В прихожей послышались голоса детей. Я приложила палец к губам: «Тсс»!
— Дети не знают?
— Чего мы не знаем? — спросила Гортензия, стаскивая с головы шляпу.
Эжен усмехнулся, глядя на сестру.
— Тайна, — прошептал он.
— Тебе все равно придется им сообщить, — сердито сказала тетушка Дезире, взяла пяльцы и воткнула иглу в туго натянутую ткань.
Только не теперь! Впрочем, у меня уже не было выбора.
— Я собираюсь в путешествие, — неохотно проговорила я.
— Вот как? — Гортензия смотрела на меня, не ожидая ничего хорошего.
— В Милан, — продолжила я, примирительно опуская голову.
— Где этот Милан? — спросила Гортензия у брата.
— На войну? — произнес Эжен с благоговением.

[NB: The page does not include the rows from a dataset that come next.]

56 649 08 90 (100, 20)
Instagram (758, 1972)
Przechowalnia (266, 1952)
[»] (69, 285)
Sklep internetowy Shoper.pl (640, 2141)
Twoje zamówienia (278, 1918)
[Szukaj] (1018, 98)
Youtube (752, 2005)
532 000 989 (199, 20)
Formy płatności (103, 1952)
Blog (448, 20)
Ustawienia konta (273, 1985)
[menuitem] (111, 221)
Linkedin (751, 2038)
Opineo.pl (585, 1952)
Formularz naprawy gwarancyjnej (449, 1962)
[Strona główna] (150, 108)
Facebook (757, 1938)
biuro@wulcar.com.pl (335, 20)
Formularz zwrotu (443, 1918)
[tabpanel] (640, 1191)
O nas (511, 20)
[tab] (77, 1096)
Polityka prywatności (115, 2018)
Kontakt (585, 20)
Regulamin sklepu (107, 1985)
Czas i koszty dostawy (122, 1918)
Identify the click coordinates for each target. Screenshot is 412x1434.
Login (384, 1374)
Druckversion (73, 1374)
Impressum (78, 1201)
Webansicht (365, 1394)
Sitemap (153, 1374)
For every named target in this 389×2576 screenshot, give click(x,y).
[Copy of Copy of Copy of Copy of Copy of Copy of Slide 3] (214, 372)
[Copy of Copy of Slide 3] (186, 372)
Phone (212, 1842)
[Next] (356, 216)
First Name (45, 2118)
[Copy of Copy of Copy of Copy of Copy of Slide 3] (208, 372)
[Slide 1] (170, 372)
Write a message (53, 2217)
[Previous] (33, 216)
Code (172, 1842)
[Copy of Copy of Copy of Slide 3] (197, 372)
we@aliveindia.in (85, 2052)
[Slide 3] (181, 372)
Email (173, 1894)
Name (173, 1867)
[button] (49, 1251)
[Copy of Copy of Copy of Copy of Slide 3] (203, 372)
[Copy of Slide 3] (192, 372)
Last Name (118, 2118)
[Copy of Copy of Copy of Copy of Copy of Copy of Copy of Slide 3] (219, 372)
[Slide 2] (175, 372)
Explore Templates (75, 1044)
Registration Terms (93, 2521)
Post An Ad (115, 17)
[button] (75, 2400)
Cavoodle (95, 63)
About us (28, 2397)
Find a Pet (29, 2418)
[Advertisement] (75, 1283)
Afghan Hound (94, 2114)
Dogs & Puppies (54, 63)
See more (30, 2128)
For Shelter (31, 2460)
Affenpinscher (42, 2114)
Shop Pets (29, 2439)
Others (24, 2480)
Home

— Ты оставишь нас, мама? — Соломенная шляпа Гортензии упала на пол, прокатилась несколько футов и упала с тихим «пуф». Дочь попятилась к двери.
— Гортензия!
Я вышла в парк.
— Гортензия!
Я остановилась, тяжело дыша и прижимая ладонь к больному боку. Начинало смеркаться. Всхлипы донеслись из-за каменной ограды. Сидевшая на земле Гортензия показалась мне такой маленькой! Я обняла ее.
— Дорогая! — Я погладила дочь по голове. Она дрожала. — Девочка моя большая, — прошептала я, не в силах справиться с накатившим волнением.
Послышались скрип тележных колес, ленивое постукивание копыт о булыжную мостовую по другую сторону стены. Гортензия судорожно вздохнула. И тут, всхлипывая, рассказала, в чем дело. Я не увижу ее в пьесе, которую сыграют в школе под конец учебного года. Все родители придут, а я — нет! И потом все девочки разъедутся по домам, а куда отправится она?
— Но я вернусь к тому времени, — пообещала я.
— Я тебе не верю, — всхлипывала Гортензия.
20 июня, теплый летний денек, снова дома и снова без сил
Тетушка Дезире и дорогой маркиз наконец обвенчались. («Поцелуй меня! — кричала она, крестя его. — Я твоя жена!») Теперь надо заниматься паспортами, денежными делами и гардеробом. Попытаюсь попасть сегодня к доктору, потом нужно будет зайти в аптеку. Оставлю слуге распоряжения следить за нищенствующими семьями, что приходят к нашим воротам. Надо поговорить с юристом — убедиться, что с моим завещанием все в порядке. Еще хорошо бы поговорить с Жозефом Бонапартом, если удастся. Он и Жюно поедут с нами. Кроме того, надо найти кого-то, кто присмотрел бы за моими лошадьми. Они каждый день должны двигаться. И я никак не могу решить, что делать с коровой.